Colossians 2:3

3In Denwelken al de schatten der wijsheid en der kennis verborgen zijn.
 In Denwelken al Namelijk Christus; of, in welker verborgenheid Gods des Vaders en Christus. Want het Griekse woord kan tot beiden gebracht worden, alzo dat de zin is, dat in Christus, of in de leer van God den Vader en van Christus alle schatten der wijsheid en kennis [namelijk tot de zaligheid nodig] verborgen zijn. En dit wordt alzo van den apostel betuigd, om den Colossensen te tonen dat dan nergens elders de zaligheid moet gezocht worden dan in deze leer, die ons tot God door Christus wijst, gelijk 1Co 1:30, en 1Co 2:2, enz. Anderen nemen dit niet voor de zaak die wij ter zaligheid moeten kennen, maar voor de wijsheid die in Christus' persoon zelf is, die alle anderen wijsheid van mensen en engelen tebovengaat; hetwelk wel waar is, dan schijnt op het doel van Paulus zo wel niet te passen, dan door een verder genomen besluit.

• **Opdrachten en oefeningen**
1 – Beantwoord de volgende vragen over de tekst over Kolossenzen 2:3.
(a) Naar wie verwijst "Denwelken" volgens de eerste uitleg?
(b) Waarom kan de zin volgens de tekst op twee manieren worden opgevat?
(c) Op welke wijsheid betrekken "Anderen" de woorden?
2 – Schrijf een vervolg op de tekst over Kolossenzen 2:3, aansluitend op de laatste zin.

• **Aangeleverd materiaal**

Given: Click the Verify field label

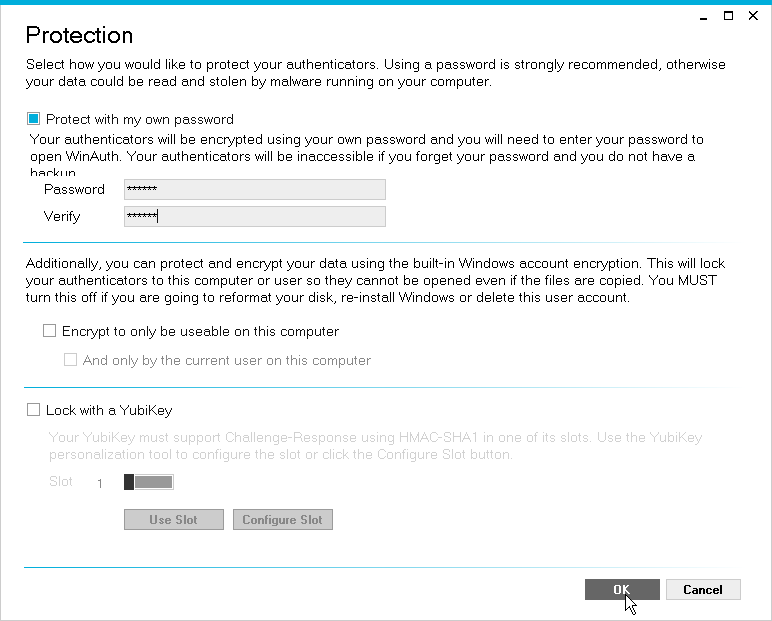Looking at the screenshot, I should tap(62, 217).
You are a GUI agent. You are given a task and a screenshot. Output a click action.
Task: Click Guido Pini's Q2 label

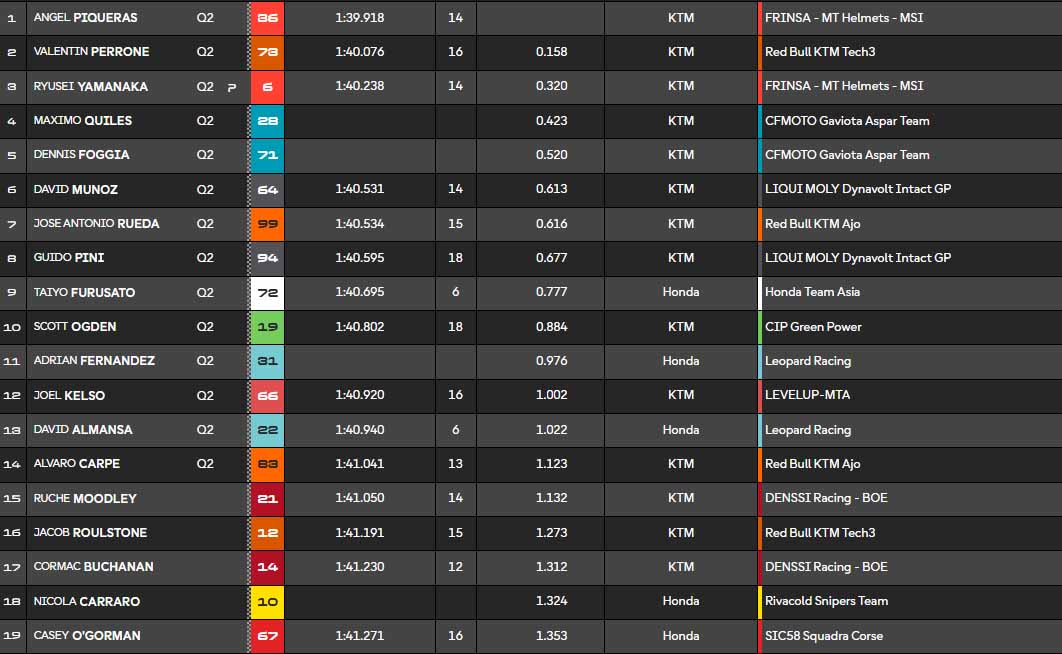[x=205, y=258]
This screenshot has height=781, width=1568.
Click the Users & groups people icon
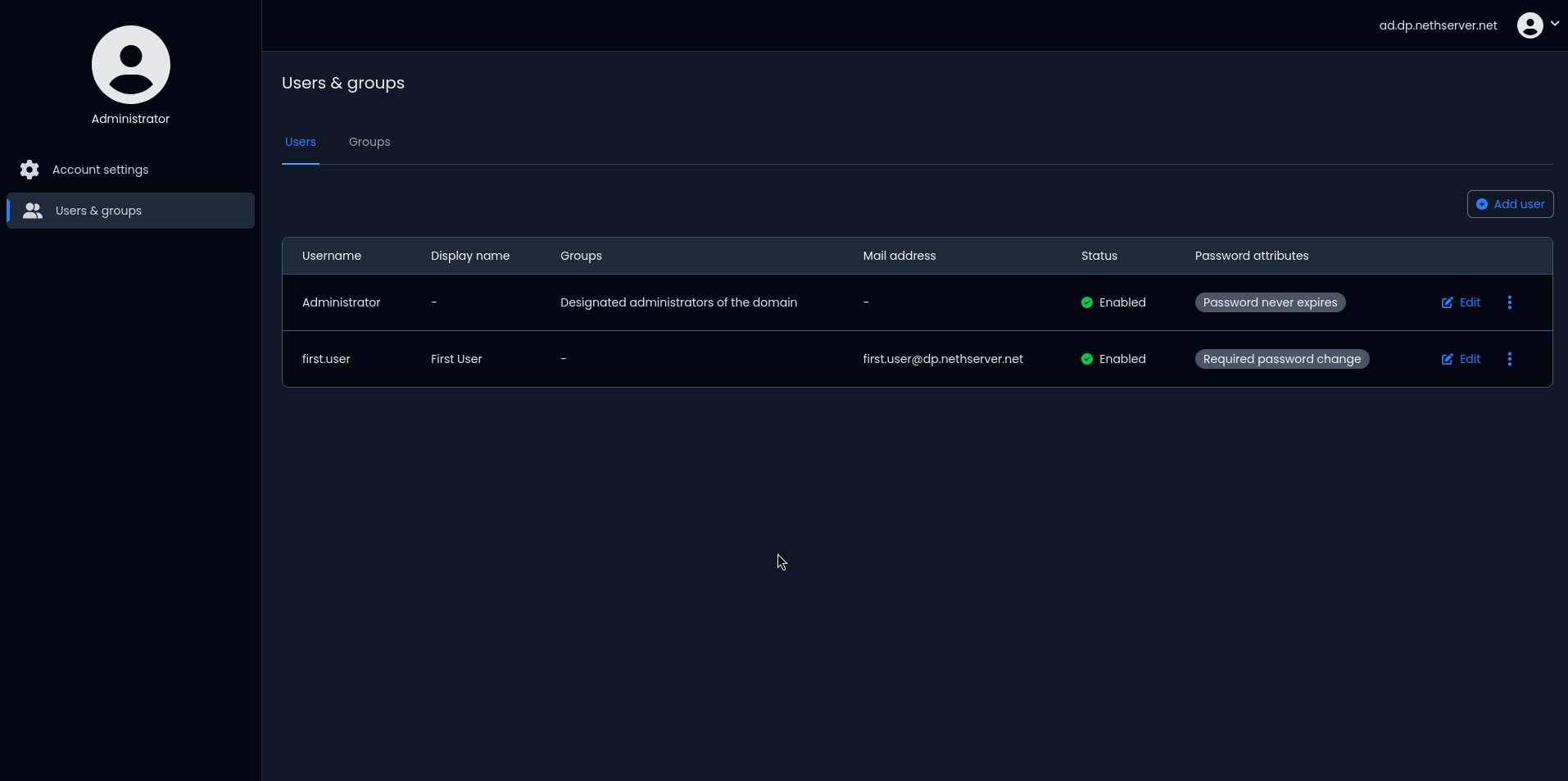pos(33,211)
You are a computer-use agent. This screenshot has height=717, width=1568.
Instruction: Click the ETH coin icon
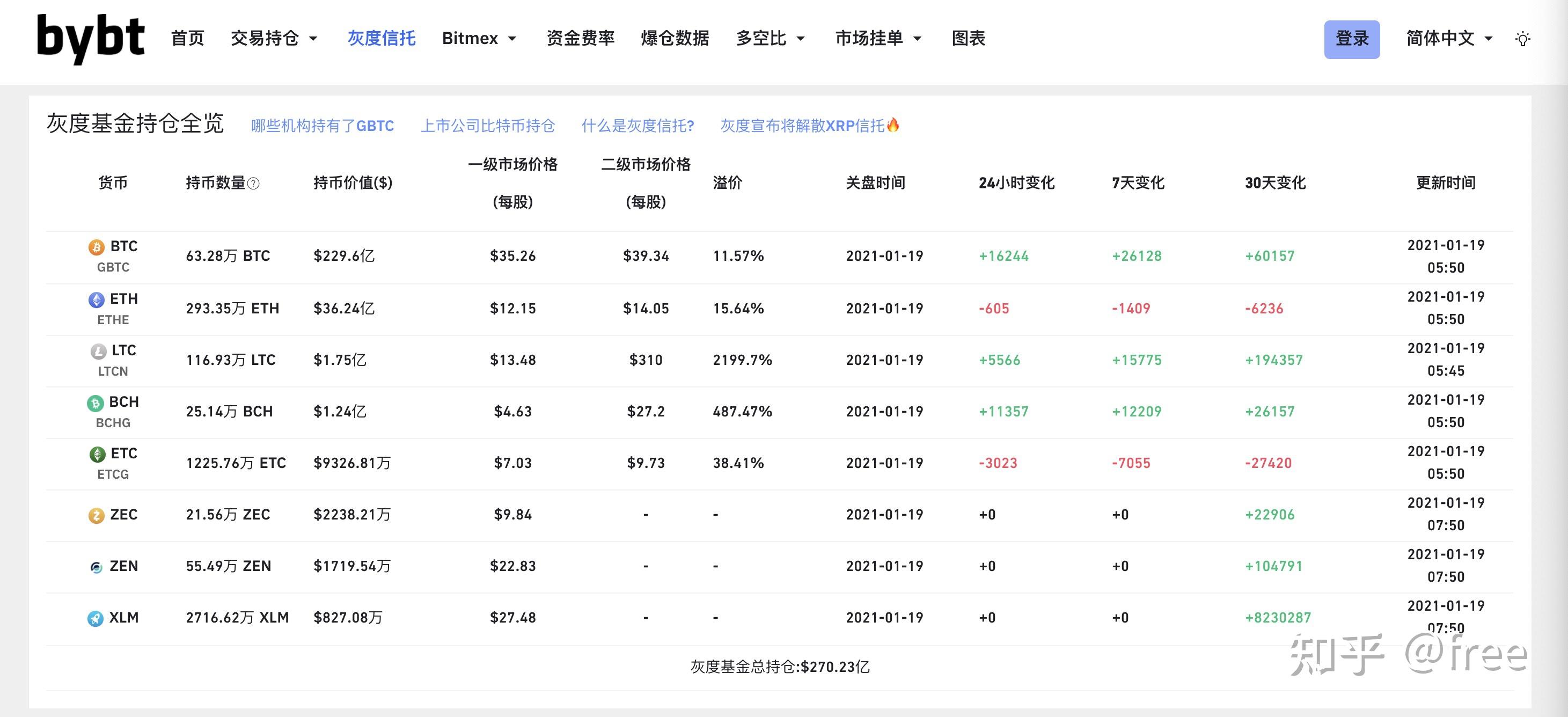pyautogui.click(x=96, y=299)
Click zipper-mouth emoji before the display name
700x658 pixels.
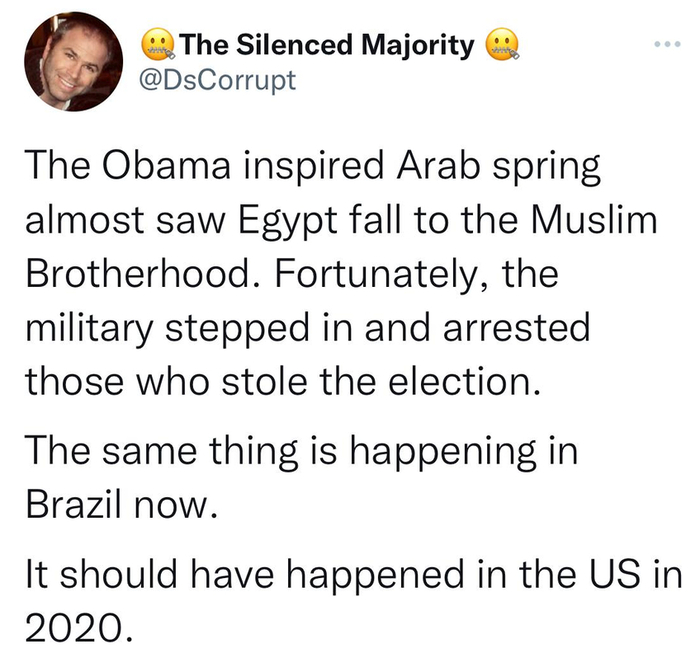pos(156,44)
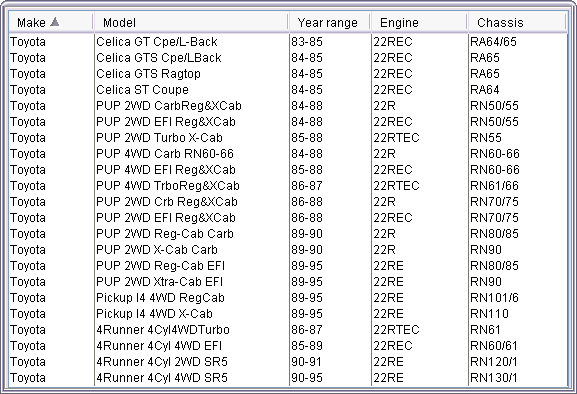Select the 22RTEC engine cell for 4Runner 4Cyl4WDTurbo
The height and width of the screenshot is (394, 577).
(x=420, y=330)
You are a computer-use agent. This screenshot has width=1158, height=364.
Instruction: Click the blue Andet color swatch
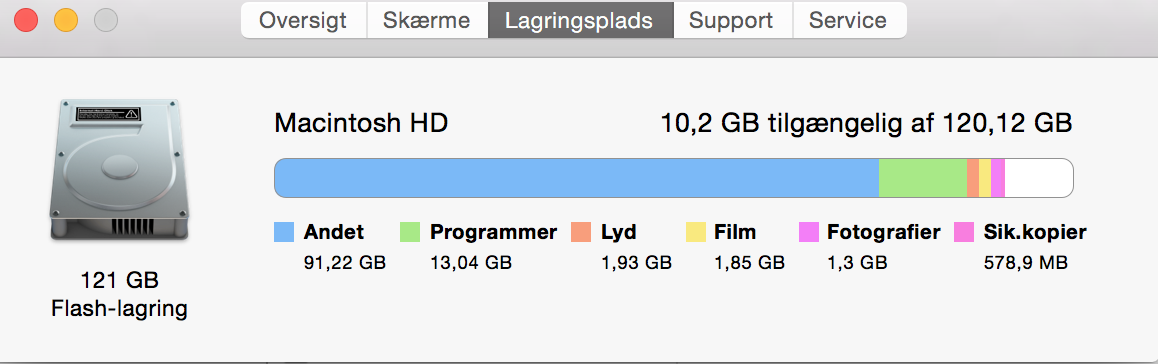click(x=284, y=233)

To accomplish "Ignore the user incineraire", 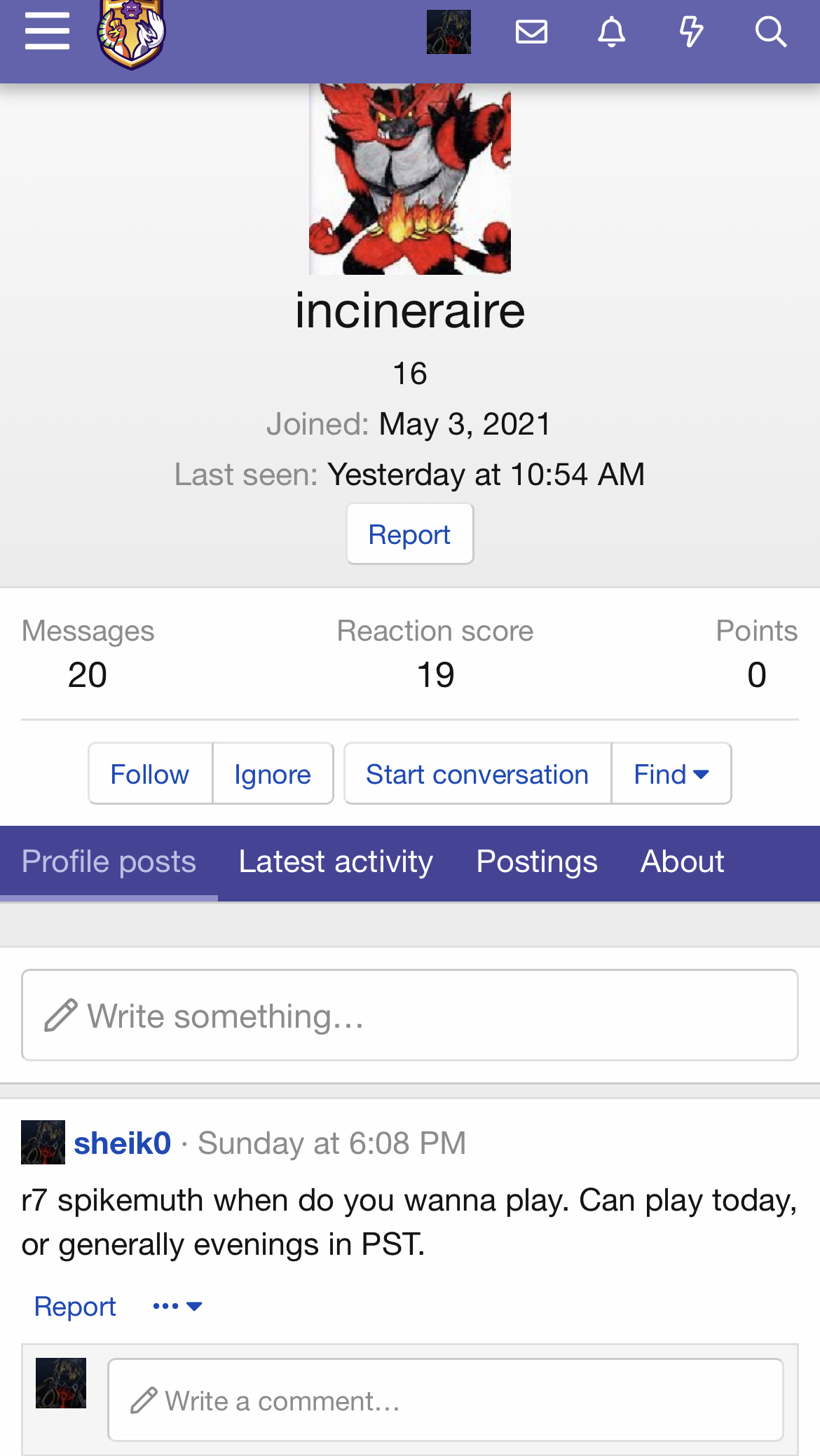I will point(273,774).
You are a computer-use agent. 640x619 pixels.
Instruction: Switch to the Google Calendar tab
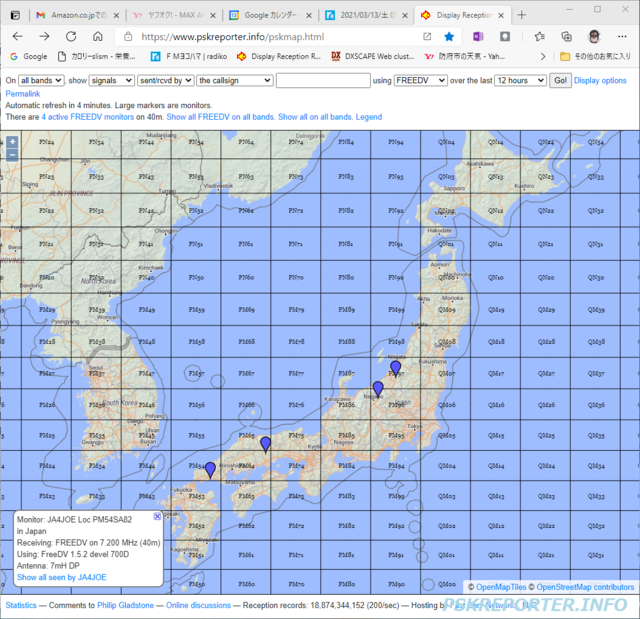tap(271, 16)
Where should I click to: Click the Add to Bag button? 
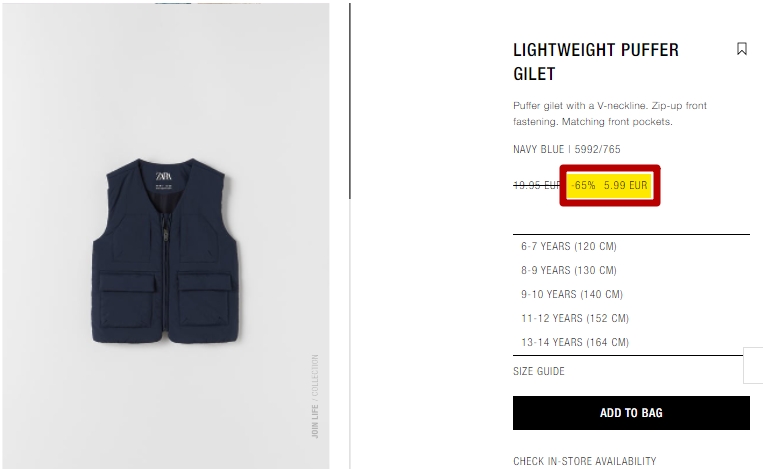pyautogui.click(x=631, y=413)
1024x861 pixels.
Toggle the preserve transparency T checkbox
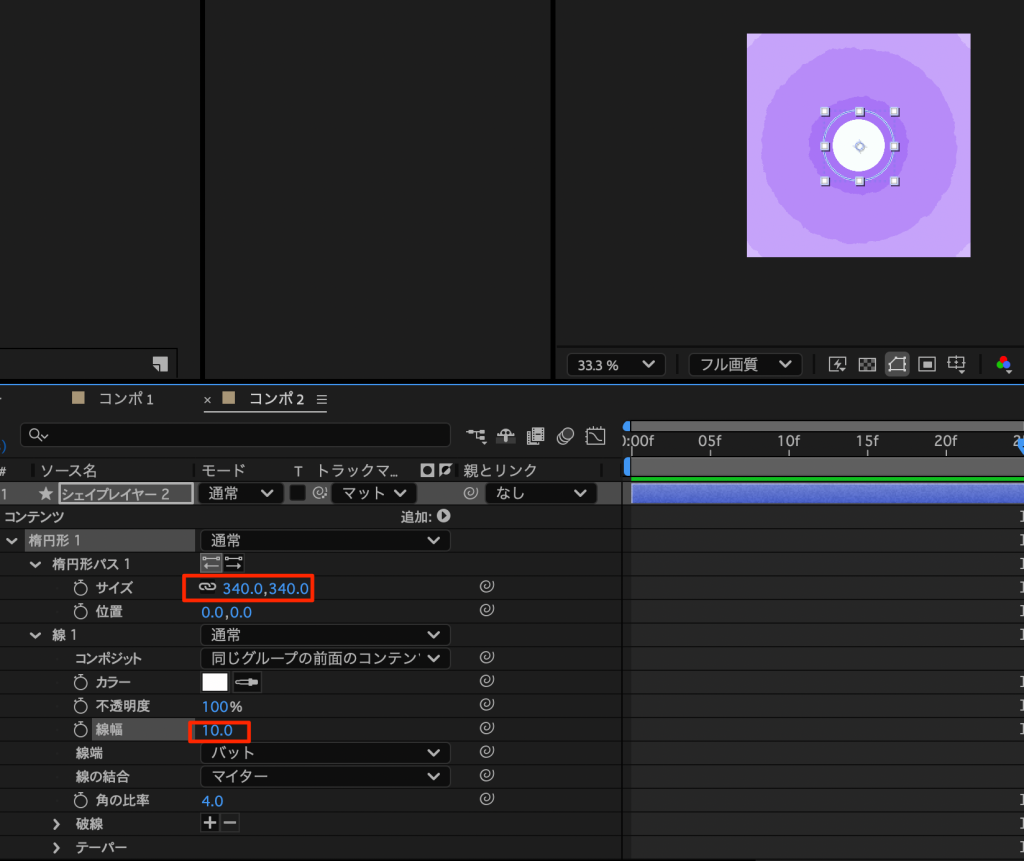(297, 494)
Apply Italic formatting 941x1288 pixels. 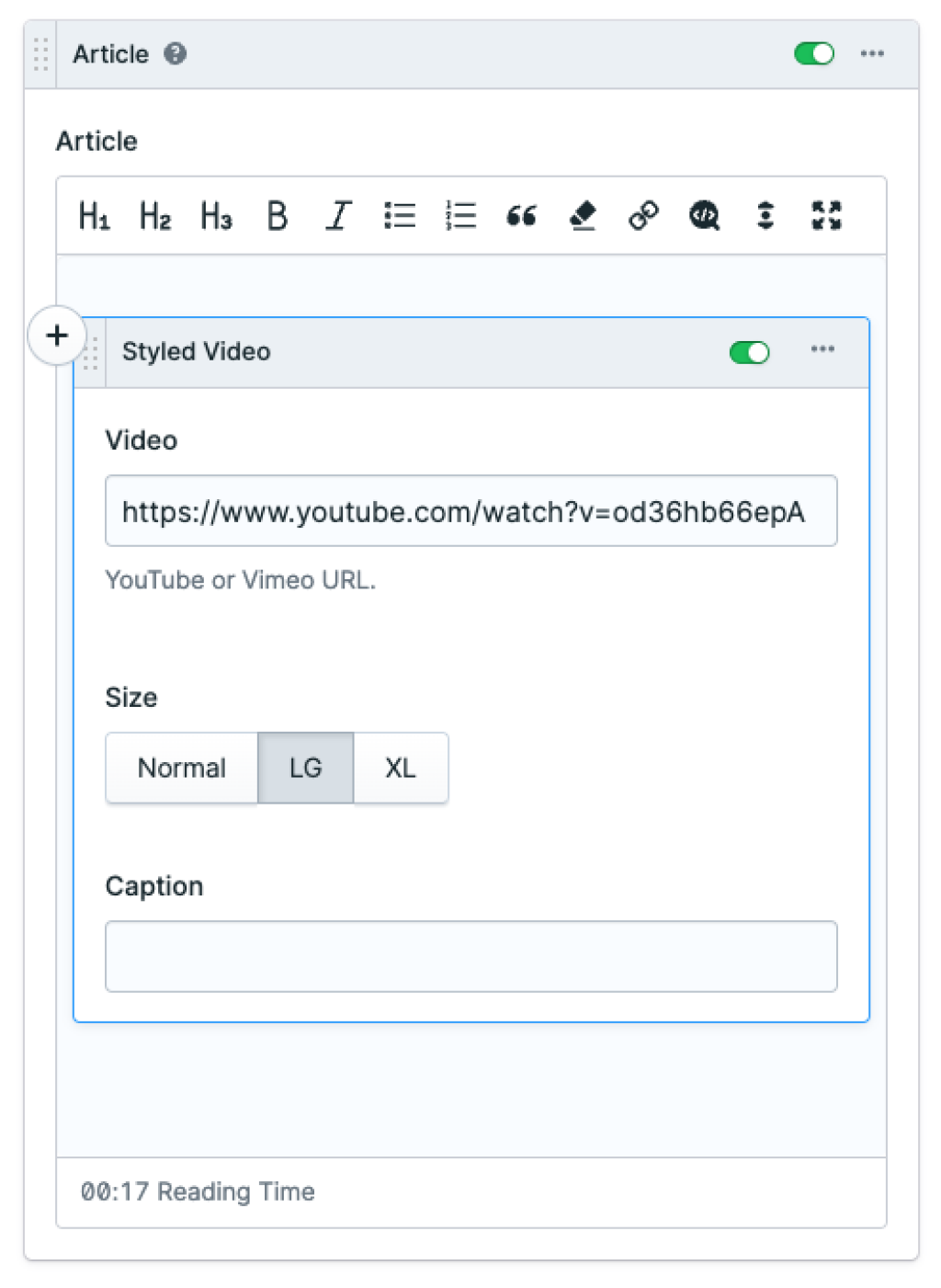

• **Antwoorden**
1 –
(a) Naar Christus.
(b) Omdat het Griekse woord op beide betrokken kan worden.
(c) Op de wijsheid die in Christus' persoon zelf is en die alle andere wijsheid van mensen en engelen te boven gaat.

2 –
,
 der wijsheid Deze twee woorden onderscheiden enigen hier aldus, dat door de wijsheid de wetenschap van alle leerstukken des geloofs, en door de kennis de wetenschap van al de bevelen van Christus, tot den Christelijken wandel nodig, verstaan worden.
,
 verborgen zijn Dat is, begrepen of besloten zijn. Doch de apostel gebruikt het woord verborgen, omdat de natuurlijke mens deze dingen niet begrijpt, maar dat zij geestelijk worden onderscheiden; Mat 11:25; 1Co 1:23.